Input rows
= = = = = = =

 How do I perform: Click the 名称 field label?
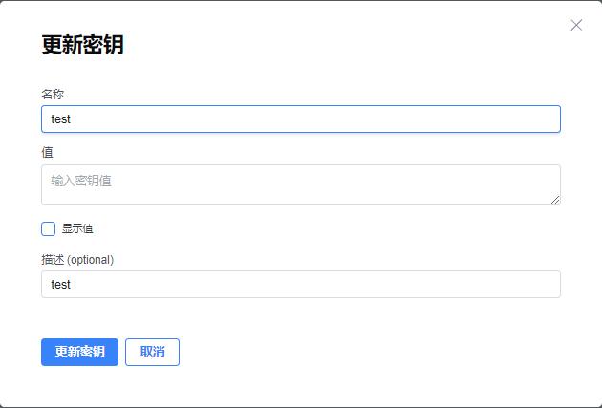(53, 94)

= = = = = = =

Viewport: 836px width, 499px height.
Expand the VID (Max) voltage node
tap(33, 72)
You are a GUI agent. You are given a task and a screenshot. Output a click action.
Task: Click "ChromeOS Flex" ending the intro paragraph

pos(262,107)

= = = = = = =

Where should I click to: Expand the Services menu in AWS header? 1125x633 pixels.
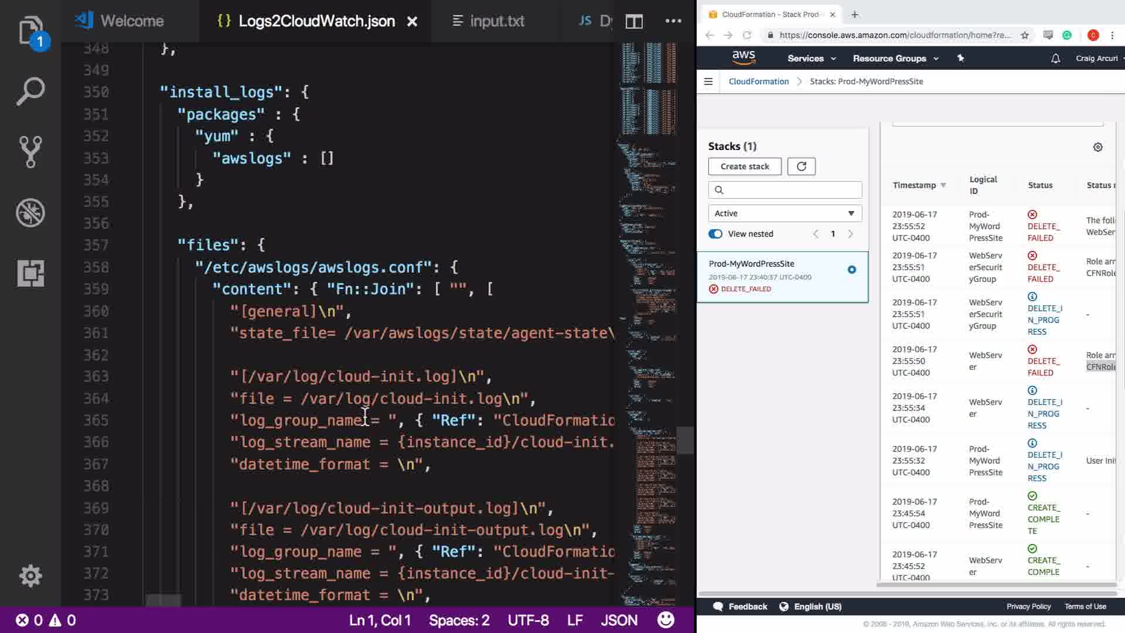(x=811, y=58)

= = = = = = =

Written problem
Return the lines from the line containing "Where should I" through the line containing "(x=811, y=58)" without any changes, and leave out the pictures.

Output for this task
Where should I click to: Expand the Services menu in AWS header? 1125x633 pixels.
(x=811, y=58)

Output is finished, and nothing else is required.